- [Your goal] Reproduce all of the items below word for word, without changing anything.

- [Recorded information]
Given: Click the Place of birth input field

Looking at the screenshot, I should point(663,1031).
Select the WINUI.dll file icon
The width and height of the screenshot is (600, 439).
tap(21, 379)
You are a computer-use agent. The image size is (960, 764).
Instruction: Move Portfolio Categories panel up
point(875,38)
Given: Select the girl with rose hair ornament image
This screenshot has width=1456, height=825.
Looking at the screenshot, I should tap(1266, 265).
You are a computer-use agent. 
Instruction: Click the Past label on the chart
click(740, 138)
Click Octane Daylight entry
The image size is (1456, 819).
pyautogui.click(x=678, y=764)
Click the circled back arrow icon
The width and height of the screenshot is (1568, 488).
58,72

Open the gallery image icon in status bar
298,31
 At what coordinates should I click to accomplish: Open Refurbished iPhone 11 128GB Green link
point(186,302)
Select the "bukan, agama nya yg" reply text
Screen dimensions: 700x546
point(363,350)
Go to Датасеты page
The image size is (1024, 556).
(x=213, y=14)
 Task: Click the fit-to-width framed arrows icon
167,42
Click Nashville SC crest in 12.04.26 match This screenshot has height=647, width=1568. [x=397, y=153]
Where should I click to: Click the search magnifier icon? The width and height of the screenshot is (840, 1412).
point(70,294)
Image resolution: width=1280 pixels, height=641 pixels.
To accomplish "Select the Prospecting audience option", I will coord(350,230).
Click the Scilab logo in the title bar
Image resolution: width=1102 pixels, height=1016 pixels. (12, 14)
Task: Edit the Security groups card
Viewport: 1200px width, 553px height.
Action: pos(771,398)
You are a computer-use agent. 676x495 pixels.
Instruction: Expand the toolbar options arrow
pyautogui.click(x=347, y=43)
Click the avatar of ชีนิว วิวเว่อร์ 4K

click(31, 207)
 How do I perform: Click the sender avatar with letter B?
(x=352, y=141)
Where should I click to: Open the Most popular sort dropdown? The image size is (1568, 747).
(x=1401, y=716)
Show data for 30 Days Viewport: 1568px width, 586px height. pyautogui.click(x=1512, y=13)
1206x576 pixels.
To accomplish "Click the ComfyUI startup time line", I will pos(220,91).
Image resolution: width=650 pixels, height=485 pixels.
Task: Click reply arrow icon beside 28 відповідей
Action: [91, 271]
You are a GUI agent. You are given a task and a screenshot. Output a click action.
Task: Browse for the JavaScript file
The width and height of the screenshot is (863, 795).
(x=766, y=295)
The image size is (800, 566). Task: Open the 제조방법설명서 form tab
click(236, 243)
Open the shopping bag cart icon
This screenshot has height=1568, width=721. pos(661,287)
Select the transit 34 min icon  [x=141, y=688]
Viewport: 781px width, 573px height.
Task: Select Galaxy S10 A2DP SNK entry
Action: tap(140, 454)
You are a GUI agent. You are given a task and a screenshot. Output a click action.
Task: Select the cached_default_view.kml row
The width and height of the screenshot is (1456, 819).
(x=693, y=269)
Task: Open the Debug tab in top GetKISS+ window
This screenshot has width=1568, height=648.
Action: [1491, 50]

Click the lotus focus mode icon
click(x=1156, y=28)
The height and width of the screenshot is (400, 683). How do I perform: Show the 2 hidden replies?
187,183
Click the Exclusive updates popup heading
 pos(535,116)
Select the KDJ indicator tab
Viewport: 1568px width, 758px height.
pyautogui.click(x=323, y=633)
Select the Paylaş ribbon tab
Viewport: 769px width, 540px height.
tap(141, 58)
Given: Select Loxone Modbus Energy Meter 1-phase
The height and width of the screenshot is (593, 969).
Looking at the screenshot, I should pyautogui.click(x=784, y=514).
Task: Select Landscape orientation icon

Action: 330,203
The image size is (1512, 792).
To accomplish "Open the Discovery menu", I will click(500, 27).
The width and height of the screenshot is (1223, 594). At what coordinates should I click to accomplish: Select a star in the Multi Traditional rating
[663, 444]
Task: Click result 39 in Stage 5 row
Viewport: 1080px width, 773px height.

- [Correct response]
Given: Click the Place of birth input field

Looking at the screenshot, I should point(663,1031).
Select the WINUI.dll file icon
The width and height of the screenshot is (600, 439).
tap(21, 379)
You are a computer-use agent. The image size is (960, 764).
Instruction: Move Portfolio Categories panel up
point(875,38)
Given: Select the girl with rose hair ornament image
This screenshot has width=1456, height=825.
Looking at the screenshot, I should tap(1266, 265).
You are a computer-use agent. 
Instruction: Click the Past label on the chart
click(740, 138)
Click Octane Daylight entry
The image size is (1456, 819).
pyautogui.click(x=678, y=764)
Click the circled back arrow icon
The width and height of the screenshot is (1568, 488).
58,72

Open the gallery image icon in status bar
298,31
 At what coordinates should I click to accomplish: Open Refurbished iPhone 11 128GB Green link
point(186,302)
Select the "bukan, agama nya yg" reply text
Screen dimensions: 700x546
point(363,350)
Go to Датасеты page
The image size is (1024, 556).
(x=213, y=14)
 Task: Click the fit-to-width framed arrows icon
167,42
Click Nashville SC crest in 12.04.26 match This screenshot has height=647, width=1568. [x=397, y=153]
Where should I click to: Click the search magnifier icon? The width and height of the screenshot is (840, 1412).
point(70,294)
Image resolution: width=1280 pixels, height=641 pixels.
To accomplish "Select the Prospecting audience option", I will coord(350,230).
Click the Scilab logo in the title bar
Image resolution: width=1102 pixels, height=1016 pixels. (12, 14)
Task: Edit the Security groups card
Viewport: 1200px width, 553px height.
Action: pos(771,398)
You are a computer-use agent. 676x495 pixels.
Instruction: Expand the toolbar options arrow
pyautogui.click(x=347, y=43)
Click the avatar of ชีนิว วิวเว่อร์ 4K

click(31, 207)
 How do I perform: Click the sender avatar with letter B?
(x=352, y=141)
Where should I click to: Open the Most popular sort dropdown? The image size is (1568, 747).
(x=1401, y=716)
Show data for 30 Days Viewport: 1568px width, 586px height. pyautogui.click(x=1512, y=13)
1206x576 pixels.
To accomplish "Click the ComfyUI startup time line", I will pos(220,91).
Image resolution: width=650 pixels, height=485 pixels.
Task: Click reply arrow icon beside 28 відповідей
Action: [91, 271]
You are a GUI agent. You are given a task and a screenshot. Output a click action.
Task: Browse for the JavaScript file
The width and height of the screenshot is (863, 795).
(x=766, y=295)
The image size is (800, 566). Task: Open the 제조방법설명서 form tab
click(236, 243)
Open the shopping bag cart icon
This screenshot has height=1568, width=721. pos(661,287)
Select the transit 34 min icon  [x=141, y=688]
Viewport: 781px width, 573px height.
Task: Select Galaxy S10 A2DP SNK entry
Action: tap(140, 454)
You are a GUI agent. You are given a task and a screenshot. Output a click action.
Task: Select the cached_default_view.kml row
The width and height of the screenshot is (1456, 819).
(x=693, y=269)
Task: Open the Debug tab in top GetKISS+ window
This screenshot has width=1568, height=648.
Action: [1491, 50]

Click the lotus focus mode icon
click(x=1156, y=28)
The height and width of the screenshot is (400, 683). How do I perform: Show the 2 hidden replies?
187,183
Click the Exclusive updates popup heading
 pos(535,116)
Select the KDJ indicator tab
Viewport: 1568px width, 758px height.
pyautogui.click(x=323, y=633)
Select the Paylaş ribbon tab
Viewport: 769px width, 540px height.
tap(141, 58)
Given: Select Loxone Modbus Energy Meter 1-phase
The height and width of the screenshot is (593, 969).
Looking at the screenshot, I should pyautogui.click(x=784, y=514).
Task: Select Landscape orientation icon

Action: 330,203
The image size is (1512, 792).
To accomplish "Open the Discovery menu", I will click(500, 27).
The width and height of the screenshot is (1223, 594). At what coordinates should I click to accomplish: Select a star in the Multi Traditional rating
[663, 444]
Task: Click result 39 in Stage 5 row
Viewport: 1080px width, 773px height.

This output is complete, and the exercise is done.